In this post I’d like to begin shifting focus from general thermodynamic considerations to a more detailed discussion of the emergence of life, but let’s begin with an overview of how the laws of thermodynamics both constrain and enable the possibilities of living organizations.
Some jargon: A living organism is an informed, autocatalytic, non-equilibrium organization. Each of these words expresses specific enabling constraints related to the conditions of energy flow through organisms. In this post I treat the catalytic and the non-equilibrium aspects and briefly introduce the concept of information. The next post will discuss more detailed aspects of information and complexity, as well as the meaning of autocatalysis (self-making). But we begin with the most central concept: an organism is a non-equilibrium organization.
What this expresses is the simple fact that any living system is in a higher energy state than the corresponding material in a non-living state would be. Simply put, you are hotter than the room, and one really crude way of telling how long someone has been dead is to check their temperature. So we have an intuition that life depends on the maintenance of this higher energy state, and our experience first reveals this dependence to us a constraint: We have to keep eating and breathing and we have to stay warm. To understand why, however, we have to understand what this constraint enables: All non-equilibrium distributions of matter are to some extent more organized than the corresponding equilibrium distribution would be. This is the converse of the classical version of the second law.
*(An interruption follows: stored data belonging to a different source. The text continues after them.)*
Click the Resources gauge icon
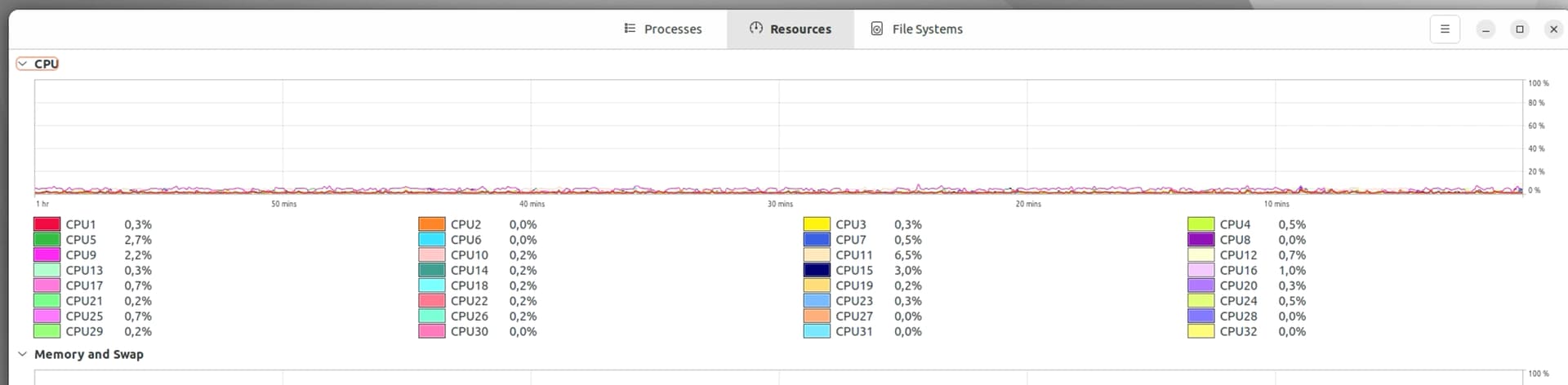Image resolution: width=1568 pixels, height=385 pixels. click(x=756, y=28)
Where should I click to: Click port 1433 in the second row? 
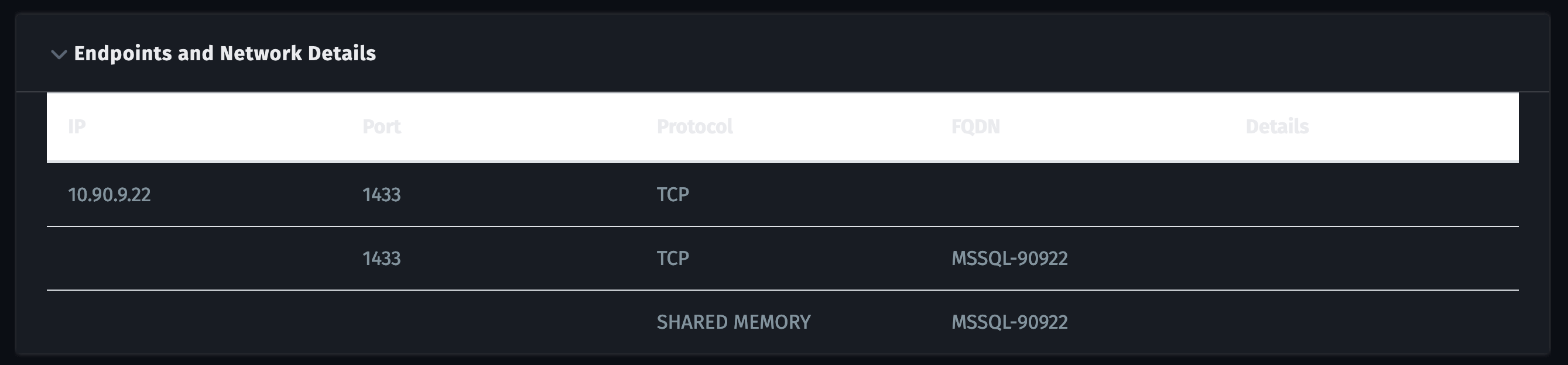click(382, 259)
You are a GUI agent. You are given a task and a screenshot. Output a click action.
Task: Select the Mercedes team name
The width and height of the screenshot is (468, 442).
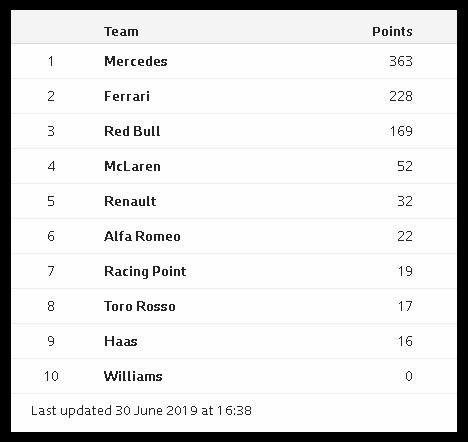point(136,61)
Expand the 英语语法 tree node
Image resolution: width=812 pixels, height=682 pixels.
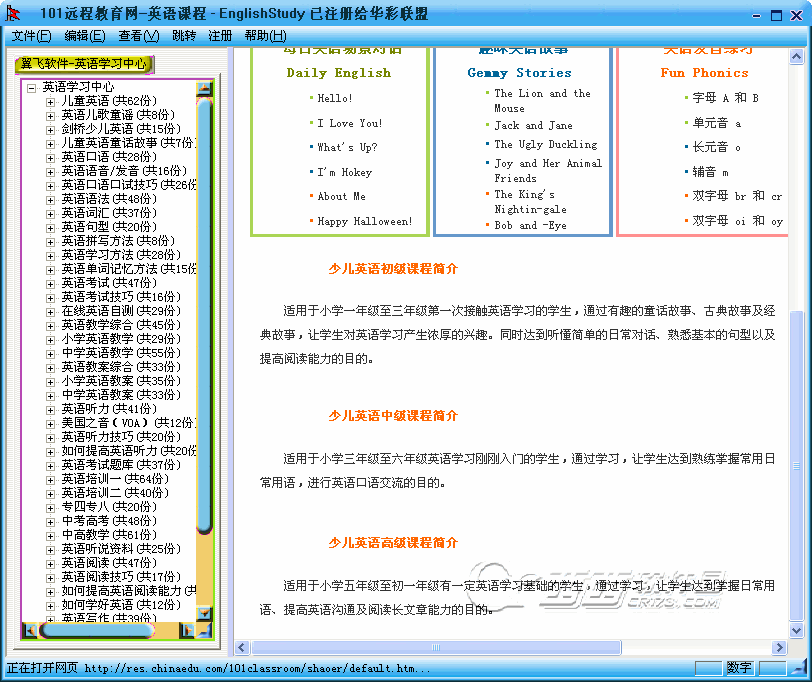coord(50,199)
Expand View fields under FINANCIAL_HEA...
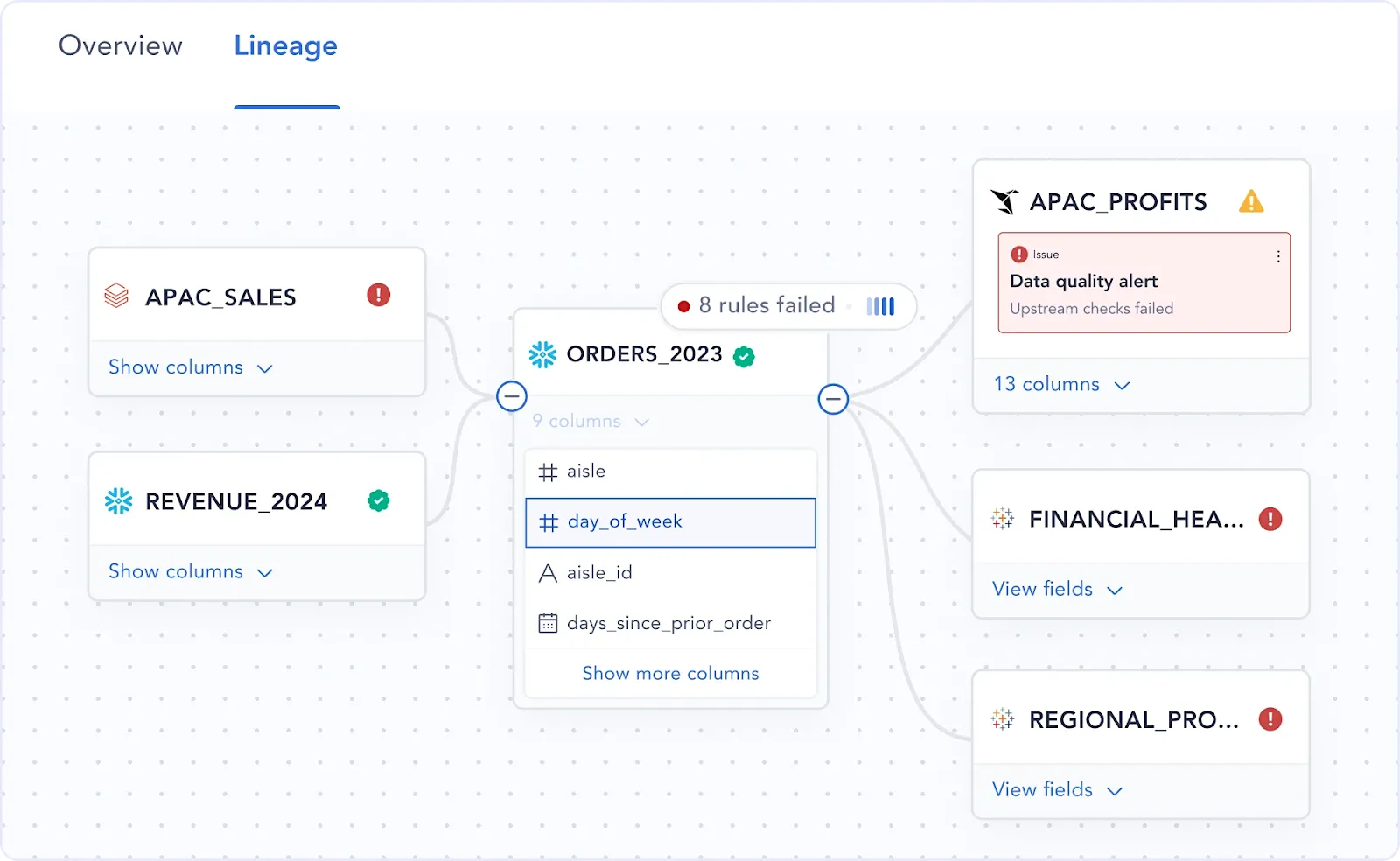This screenshot has width=1400, height=861. pos(1057,589)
Our classical understanding of entropy was based on the fact that the microscopically random motions of heat flow cannot ever be completely converted into directed motion, which we call “work.” So it basically said that no process can be 100% efficient. Well for exactly the same statistical reasons, no process can be 100% inefficient either. You can’t have heat flow through a system without, at the very least, having higher average kinetic energies near the source (hot thing) than the sink (cold thing). This idea comes from H. J. Hamilton.